Counsel for petitioner also adverts to the fact that the reporter's transcript for the section 1538.5 hearing bears the date of December 5, 1968, on its title page. This is an obvious clerical error. Both the smooth and the rough minutes prove — and indeed it is so alleged in the petition — that the hearing was had and the ruling was made on November 26. As a matter of fact the transcript covers both a morning and an afternoon session. The afternoon session, which consisted of argument only and at which there was extensive reference to the testimony previously given, is correctly designated as having taken place on November 26.

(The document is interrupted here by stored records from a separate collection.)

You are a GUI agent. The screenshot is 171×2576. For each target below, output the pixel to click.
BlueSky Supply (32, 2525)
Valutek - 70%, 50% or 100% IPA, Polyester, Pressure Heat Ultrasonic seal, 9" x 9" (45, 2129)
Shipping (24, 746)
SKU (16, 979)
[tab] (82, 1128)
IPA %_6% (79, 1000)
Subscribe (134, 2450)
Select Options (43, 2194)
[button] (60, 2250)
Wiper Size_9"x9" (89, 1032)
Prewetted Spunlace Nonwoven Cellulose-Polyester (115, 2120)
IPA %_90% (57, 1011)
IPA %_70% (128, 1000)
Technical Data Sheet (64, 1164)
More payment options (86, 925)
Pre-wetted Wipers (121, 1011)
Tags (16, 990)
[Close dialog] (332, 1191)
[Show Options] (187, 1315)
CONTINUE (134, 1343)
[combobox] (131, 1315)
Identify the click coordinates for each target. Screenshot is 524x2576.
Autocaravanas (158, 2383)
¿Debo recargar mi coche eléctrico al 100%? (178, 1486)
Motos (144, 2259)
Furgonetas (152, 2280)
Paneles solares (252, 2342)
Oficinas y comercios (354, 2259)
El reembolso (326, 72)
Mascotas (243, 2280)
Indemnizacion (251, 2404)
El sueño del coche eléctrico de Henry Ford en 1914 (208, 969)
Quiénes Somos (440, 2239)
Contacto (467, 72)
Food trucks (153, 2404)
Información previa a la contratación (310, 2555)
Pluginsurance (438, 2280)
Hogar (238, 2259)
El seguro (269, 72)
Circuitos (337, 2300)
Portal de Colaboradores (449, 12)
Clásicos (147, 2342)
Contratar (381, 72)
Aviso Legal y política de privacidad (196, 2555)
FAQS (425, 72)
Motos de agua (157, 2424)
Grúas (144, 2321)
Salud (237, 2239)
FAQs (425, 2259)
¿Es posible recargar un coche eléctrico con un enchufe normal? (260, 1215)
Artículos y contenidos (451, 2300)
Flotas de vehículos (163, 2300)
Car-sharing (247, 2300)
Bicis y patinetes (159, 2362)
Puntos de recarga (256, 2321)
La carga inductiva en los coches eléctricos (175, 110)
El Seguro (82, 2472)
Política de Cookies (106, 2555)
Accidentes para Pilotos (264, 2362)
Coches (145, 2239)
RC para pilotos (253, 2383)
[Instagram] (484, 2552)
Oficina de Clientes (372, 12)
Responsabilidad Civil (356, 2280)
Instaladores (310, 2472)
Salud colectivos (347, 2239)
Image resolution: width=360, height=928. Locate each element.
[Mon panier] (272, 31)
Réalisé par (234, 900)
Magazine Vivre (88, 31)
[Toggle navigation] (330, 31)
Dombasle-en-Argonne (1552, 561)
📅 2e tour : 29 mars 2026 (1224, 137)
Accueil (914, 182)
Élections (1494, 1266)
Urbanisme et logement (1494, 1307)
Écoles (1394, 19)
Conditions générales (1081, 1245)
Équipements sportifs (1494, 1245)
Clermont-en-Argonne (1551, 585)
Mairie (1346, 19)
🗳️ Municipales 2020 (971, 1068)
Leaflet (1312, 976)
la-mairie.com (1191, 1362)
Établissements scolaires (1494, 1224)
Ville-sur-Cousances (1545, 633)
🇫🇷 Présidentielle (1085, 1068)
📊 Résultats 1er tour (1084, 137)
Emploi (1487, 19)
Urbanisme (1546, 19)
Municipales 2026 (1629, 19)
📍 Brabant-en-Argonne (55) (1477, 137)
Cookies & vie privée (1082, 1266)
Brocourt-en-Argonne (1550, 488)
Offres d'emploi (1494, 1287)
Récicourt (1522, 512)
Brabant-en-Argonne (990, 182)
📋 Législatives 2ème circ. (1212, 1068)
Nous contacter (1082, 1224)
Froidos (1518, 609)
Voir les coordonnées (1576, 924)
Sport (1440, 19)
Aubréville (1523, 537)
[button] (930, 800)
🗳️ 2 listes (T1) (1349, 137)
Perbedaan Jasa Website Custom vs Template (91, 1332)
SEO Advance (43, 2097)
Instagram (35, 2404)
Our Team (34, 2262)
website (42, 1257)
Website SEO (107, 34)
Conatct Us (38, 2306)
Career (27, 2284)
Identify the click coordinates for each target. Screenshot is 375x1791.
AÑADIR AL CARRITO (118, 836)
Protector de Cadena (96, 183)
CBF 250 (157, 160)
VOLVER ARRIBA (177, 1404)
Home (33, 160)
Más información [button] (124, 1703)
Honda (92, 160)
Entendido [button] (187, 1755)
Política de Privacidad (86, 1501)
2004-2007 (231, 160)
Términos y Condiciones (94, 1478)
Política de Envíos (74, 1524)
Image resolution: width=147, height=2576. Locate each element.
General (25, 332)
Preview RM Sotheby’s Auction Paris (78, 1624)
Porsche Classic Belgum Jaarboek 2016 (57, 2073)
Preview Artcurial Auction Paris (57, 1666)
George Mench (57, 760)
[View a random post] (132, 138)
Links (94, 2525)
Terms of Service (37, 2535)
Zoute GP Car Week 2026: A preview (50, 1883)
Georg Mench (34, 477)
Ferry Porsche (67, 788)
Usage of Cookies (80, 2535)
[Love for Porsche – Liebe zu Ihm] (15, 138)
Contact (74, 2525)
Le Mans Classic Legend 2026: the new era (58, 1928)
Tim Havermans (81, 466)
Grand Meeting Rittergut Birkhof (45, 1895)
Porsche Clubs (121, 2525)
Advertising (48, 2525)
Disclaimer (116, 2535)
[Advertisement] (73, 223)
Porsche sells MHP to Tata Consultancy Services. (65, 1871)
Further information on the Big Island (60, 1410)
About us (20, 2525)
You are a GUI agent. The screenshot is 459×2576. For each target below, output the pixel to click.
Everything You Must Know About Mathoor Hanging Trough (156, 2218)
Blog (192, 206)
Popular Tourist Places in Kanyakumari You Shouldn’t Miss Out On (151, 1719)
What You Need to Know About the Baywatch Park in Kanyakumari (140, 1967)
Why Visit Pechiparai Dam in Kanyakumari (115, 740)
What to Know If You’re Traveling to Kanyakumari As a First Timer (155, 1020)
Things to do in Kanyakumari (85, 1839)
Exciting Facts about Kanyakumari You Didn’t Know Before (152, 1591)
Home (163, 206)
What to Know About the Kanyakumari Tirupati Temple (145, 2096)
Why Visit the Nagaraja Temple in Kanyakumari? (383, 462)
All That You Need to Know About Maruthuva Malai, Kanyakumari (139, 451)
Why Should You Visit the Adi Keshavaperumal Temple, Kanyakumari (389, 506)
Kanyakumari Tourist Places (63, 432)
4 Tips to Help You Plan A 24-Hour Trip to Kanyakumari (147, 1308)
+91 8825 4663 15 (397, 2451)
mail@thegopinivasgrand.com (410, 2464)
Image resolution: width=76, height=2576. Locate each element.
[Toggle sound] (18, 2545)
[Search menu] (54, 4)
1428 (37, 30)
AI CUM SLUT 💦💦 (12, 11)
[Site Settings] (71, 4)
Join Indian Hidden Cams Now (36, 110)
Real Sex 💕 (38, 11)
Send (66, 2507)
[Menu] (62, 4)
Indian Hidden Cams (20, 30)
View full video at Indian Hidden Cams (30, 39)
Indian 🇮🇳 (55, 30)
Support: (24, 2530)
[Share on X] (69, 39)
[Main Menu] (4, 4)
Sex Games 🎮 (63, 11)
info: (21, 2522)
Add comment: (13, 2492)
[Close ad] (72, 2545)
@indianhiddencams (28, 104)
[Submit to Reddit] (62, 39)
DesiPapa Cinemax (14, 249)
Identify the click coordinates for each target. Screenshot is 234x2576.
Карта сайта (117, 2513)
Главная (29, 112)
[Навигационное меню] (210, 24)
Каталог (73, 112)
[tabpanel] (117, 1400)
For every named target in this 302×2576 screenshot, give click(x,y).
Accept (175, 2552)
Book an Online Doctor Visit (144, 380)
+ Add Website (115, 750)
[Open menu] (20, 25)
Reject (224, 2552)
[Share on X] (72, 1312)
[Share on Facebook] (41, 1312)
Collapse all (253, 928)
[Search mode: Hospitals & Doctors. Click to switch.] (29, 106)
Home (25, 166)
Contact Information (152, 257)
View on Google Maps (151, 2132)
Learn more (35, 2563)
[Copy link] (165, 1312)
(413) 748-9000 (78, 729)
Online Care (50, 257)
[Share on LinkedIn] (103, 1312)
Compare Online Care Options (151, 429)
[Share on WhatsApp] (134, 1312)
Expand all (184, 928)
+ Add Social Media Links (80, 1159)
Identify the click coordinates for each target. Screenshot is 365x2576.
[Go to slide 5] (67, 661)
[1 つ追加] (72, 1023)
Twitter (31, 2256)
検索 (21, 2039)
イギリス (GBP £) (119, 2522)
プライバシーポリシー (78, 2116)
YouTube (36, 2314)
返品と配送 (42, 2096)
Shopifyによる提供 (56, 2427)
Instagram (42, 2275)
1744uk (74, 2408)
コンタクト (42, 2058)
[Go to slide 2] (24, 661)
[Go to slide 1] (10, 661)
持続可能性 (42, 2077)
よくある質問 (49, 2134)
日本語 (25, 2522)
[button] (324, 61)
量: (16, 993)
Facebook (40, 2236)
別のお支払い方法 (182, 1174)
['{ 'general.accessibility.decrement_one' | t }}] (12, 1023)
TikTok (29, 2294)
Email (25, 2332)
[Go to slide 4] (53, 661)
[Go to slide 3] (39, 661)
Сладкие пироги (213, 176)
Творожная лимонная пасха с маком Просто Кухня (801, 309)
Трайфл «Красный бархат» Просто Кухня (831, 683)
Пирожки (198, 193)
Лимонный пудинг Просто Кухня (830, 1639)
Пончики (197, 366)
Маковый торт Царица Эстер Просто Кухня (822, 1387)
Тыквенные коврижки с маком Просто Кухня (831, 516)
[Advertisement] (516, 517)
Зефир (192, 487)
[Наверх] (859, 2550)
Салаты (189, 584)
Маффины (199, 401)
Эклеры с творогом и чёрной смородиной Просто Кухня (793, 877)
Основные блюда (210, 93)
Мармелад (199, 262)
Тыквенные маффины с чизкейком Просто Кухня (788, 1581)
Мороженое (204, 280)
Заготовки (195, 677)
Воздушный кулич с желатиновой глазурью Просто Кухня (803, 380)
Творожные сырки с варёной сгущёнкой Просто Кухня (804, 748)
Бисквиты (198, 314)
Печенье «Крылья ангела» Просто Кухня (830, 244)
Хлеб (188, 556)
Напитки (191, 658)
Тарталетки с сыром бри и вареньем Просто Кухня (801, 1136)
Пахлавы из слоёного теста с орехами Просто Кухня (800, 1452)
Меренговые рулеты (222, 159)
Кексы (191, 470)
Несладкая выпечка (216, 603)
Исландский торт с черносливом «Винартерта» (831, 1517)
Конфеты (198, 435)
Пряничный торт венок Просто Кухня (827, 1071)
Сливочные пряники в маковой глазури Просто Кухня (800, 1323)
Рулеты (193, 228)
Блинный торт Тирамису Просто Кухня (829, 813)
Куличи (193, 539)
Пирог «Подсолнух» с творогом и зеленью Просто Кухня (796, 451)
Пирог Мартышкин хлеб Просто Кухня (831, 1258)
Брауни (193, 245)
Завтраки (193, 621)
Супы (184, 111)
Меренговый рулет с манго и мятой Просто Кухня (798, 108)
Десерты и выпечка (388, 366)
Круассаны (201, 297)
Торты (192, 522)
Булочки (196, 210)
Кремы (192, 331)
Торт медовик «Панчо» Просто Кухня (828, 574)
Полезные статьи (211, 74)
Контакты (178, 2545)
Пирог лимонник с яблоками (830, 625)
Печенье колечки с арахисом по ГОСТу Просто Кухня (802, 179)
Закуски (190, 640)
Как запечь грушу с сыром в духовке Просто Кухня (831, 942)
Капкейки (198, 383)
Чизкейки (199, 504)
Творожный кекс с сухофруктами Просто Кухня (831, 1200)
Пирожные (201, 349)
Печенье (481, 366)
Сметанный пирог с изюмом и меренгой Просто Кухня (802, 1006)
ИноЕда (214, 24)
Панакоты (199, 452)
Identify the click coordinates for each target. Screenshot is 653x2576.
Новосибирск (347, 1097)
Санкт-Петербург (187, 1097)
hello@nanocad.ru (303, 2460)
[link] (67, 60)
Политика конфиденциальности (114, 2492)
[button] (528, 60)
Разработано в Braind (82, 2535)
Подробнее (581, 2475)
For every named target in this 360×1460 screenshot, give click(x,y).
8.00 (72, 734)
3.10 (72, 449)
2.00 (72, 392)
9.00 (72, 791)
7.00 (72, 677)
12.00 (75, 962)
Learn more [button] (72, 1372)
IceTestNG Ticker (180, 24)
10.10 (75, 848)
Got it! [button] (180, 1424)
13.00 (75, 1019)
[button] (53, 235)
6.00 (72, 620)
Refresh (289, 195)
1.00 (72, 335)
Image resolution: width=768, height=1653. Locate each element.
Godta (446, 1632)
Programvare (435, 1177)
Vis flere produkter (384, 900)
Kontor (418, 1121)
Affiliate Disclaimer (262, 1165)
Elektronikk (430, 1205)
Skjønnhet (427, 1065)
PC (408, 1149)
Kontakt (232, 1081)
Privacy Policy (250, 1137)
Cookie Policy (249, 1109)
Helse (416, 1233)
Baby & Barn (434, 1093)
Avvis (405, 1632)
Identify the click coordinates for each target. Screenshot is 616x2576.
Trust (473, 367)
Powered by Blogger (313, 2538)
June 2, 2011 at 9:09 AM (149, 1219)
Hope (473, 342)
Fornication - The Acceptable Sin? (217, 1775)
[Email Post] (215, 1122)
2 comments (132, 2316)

It is unfortunate that we cannot reach the merits of petitioner's claim. They appear substantial. On the other hand he may actually benefit from this decision. The district attorney concedes that petitioner's claim of an illegal search and seizure can be renewed at the trial. The question will be whether after finding adequate identification of the owner of the suitcase, the officer could continue his "search" for the purpose of inventorying its contents. Assuming that the officer will testify at the trial as he did at the preliminary hearing, namely that the white envelope was in a box, rather than just in the suitcase, petitioner obviously has a much stronger claim that the inventory was unnecessarily thorough. On the other hand, if we entertain the petition on the merits, we would be confined to the record made at the 1538.5 hearing, at which no evidence from the preliminary hearing was considered.
There appears to be a substantial question whether subdivisions (h) and (m) of section 1538.5 indicate that the district attorney concedes too much and he has reserved the right to argue otherwise on other occasions. We therefore interpret the concession as a stipulation that he will not object to a relitigation of the legality of the seizure at the trial.
This was the testimony at the preliminary hearing: "Q. Did you find anything unusual in that inventory? A. Yes, sir. In the suitcase — in an unlocked suitcase in a small white box about the size of a shoe box there was a white envelope and it had a substance in it which resembled marijuana. Q. Was there anything inside that suitcase indicating who the owner of the suitcase was? A. Yes. There was numerous articles of identification and pictures which belonged to the defendant."
Peremptory writ denied; alternative writ heretofore issued discharged.
Stephens, J., and Aiso, J., concurred.